How does it feel being back at Trinity Hall?
It feels great to be back. Before joining Trinity Hall as Visiting Fellow, I didn’t have a prior connection to the College. When I was awarded the Arthur Goodhart Visiting Chair in Legal Science, which is a faculty appointment, I was considering which colleges I should approach. I came to visit Trinity Hall without knowing much but what struck me immediately was how friendly everyone was from the moment I arrived. The first person I ran into, apart from the Porters, was Law Fellow Dr Rachel Tolley who greeted me and said: “We’ve been waiting to see you”, because my Visiting Fellowship was delayed as a result of the pandemic. I found it very easy to get to know people and I really liked the size of the fellowship. There’s such a strong fellowship community at Trinity Hall and a real strength and depth across the whole field of law, from criminal and public to commercial and private, and now me in international law. The staff are welcoming and helpful, and it’s a particularly beautiful college as well. It was clear to me that Trinity Hall was my first choice.
What value does the academic study of law bring to law practitioners?

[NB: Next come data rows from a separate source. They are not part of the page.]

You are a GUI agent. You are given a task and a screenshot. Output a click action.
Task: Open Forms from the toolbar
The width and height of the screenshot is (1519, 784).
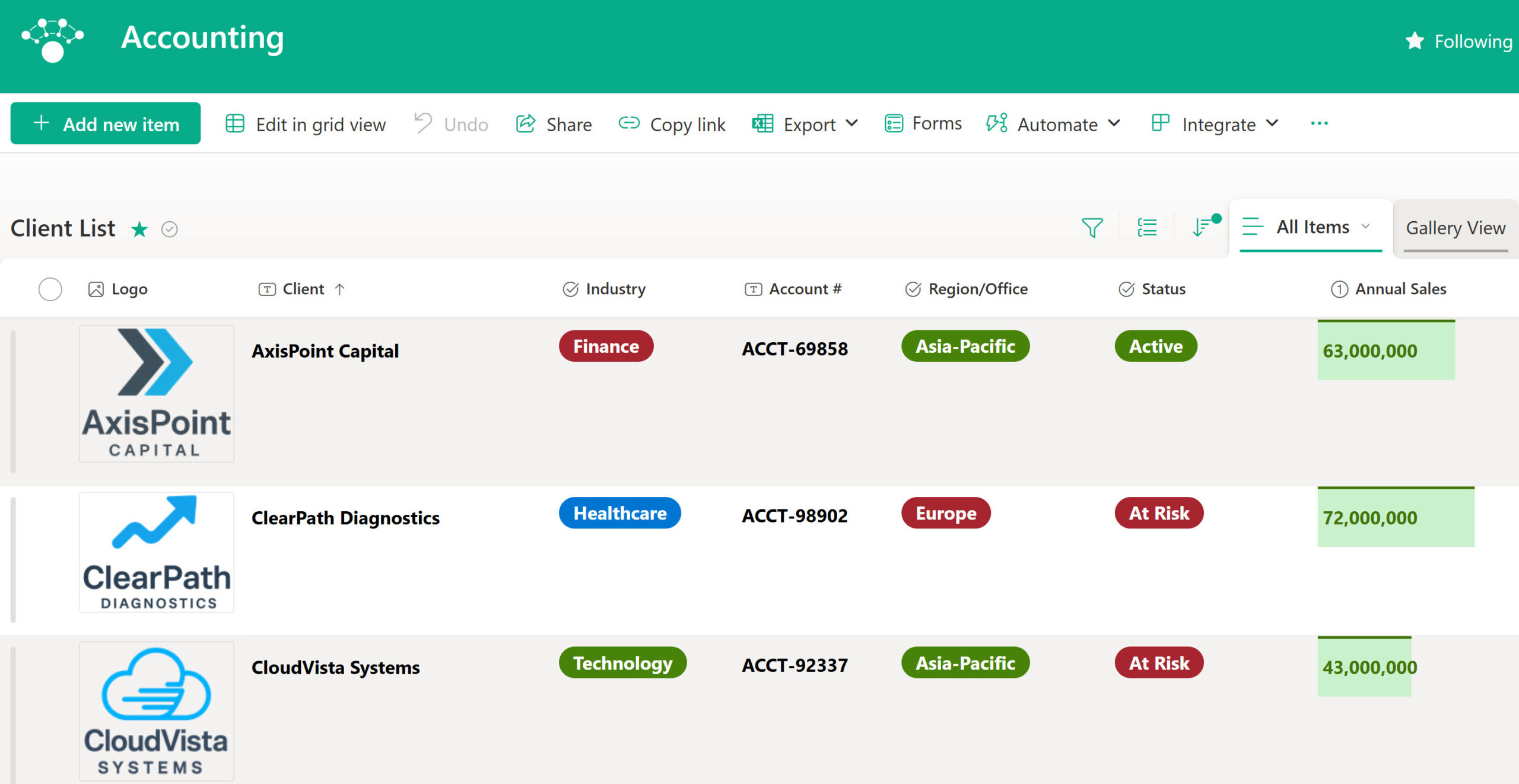[x=923, y=123]
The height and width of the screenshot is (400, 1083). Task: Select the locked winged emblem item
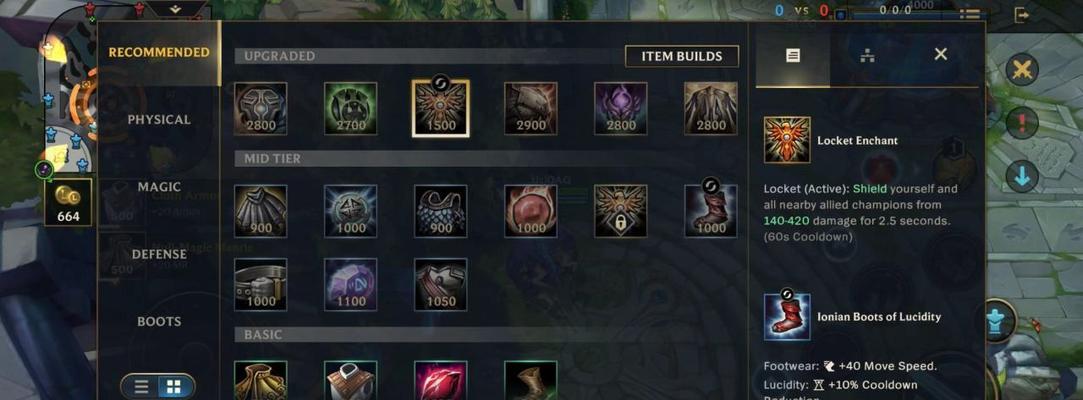pyautogui.click(x=621, y=211)
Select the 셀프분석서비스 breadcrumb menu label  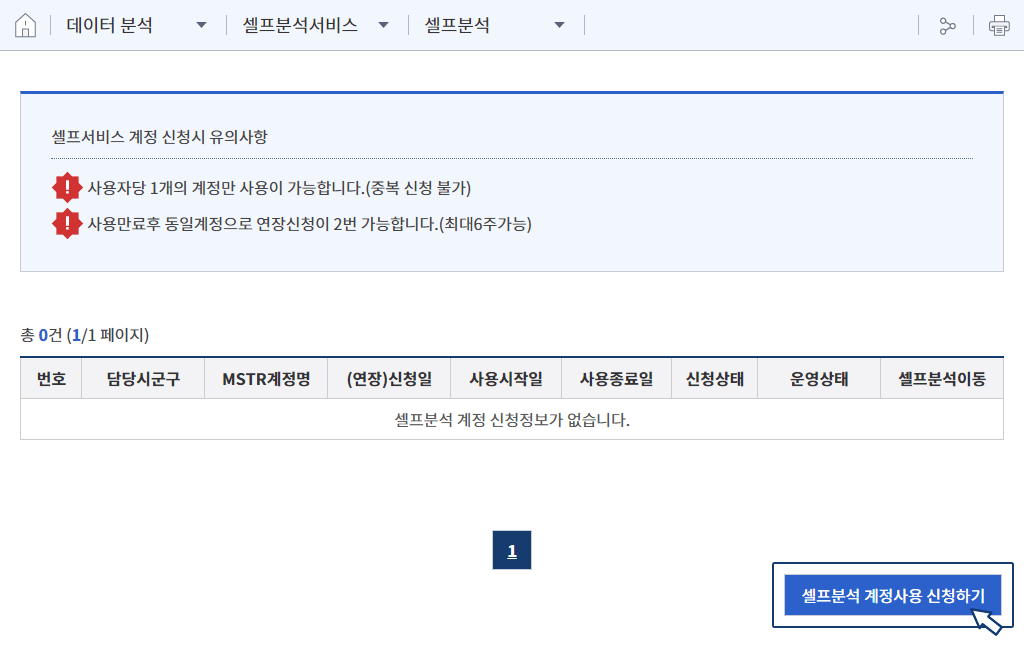point(300,26)
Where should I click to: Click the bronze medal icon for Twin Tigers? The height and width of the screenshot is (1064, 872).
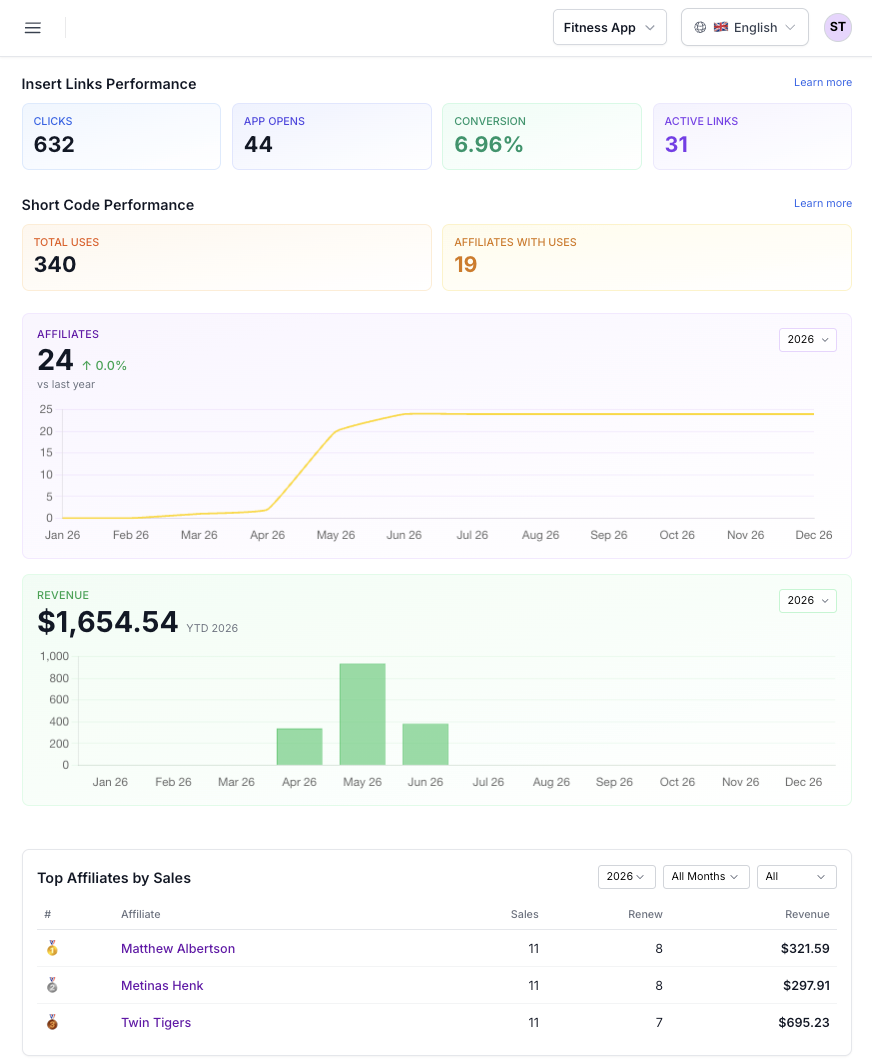click(52, 1022)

I believe passionately in the value of studying law as an academic discipline. It is a fabulous thing to study. It has its own way of seeing the world and it’s a discrete discipline. If we take conflict of laws as an example, I’ve found it’s almost impossible to analyse problems effectively in practice unless you have studied conflict of laws as an academic subject because it’s a whole different way of seeing the law. Most study assumes that the problem is purely domestic until you consider conflict of laws, which opens you up to the legal systems of other countries and how their citizens relate to them. That really matters in practice. If I think back to my own experience in my former career as a partner in Herbert Smith, a large proportion of the work I was involved in had a cross[1]border element. Studying the conflict of laws as an academic discipline gives you a structure for how to actually do that problem-solving, which is very hard to retrofit. The academic study of law is immensely valuable, and immensely interesting because it covers the whole spectrum of human endeavour.
What inspired you to write your new book, The Principle of Systemic Integration in International Law?
I have a history with the topic that has held my interest for some time. Not long after I decided to become a full-time academic, after my previous practicing career, I worked with a Senior New Zealand diplomat, who was a member of the International Law Commission, on this very topic as there was little written about it at the time. Our work achieved quite a lot of prominence and I published it as an article, which is still one of the top two most cited articles in the International Comparative Law Quarterly, but I never did anything else with it. So when I had a sabbatical I wanted to look at what impact this so-called ‘principle of system integration’ had in practice. I rapidly discovered that it was a much bigger and more challenging project than I initially thought. It had been taken up by a whole range of States and international tribunals contending with different contexts who were facing up to the question of how everything fits together in practical settings. For the book I had to think both theoretically ‘What does it mean to say international law is a legal system?’ and about the practical guidance.
Systemic integration matters now because it’s like the master key for working out how different agendas for the pursuit of different public goods by different States and different constituencies fit together, creating a meaningful set of obligations that you can realistically expect States to implement.
I can bring perspective both from practice and academia, and I’m very interested in doing work which is of deep theoretical landing and produces practical results. It’s an ambitious work.
How does your experience as a practicing lawyer complement your teaching?
I bring academic rigour to my teaching but I also bring insights from practice and examples of real situations that a student might encounter if they follow a career in law. The course I’m going to be offering on the LLM is International Dispute Resolution. It makes me think of John Collier, who I knew and was a great guy, as he offered a course called the Settlement of International Disputes, which isn’t a million miles away from what I’ll be doing. I’ll also be offering supervisions to only Trinity Hall students in both public and private international law so there will be an opportunity for real engagement with the undergraduates as well.
The College is still attracting the most able students, which is simply the key to everything.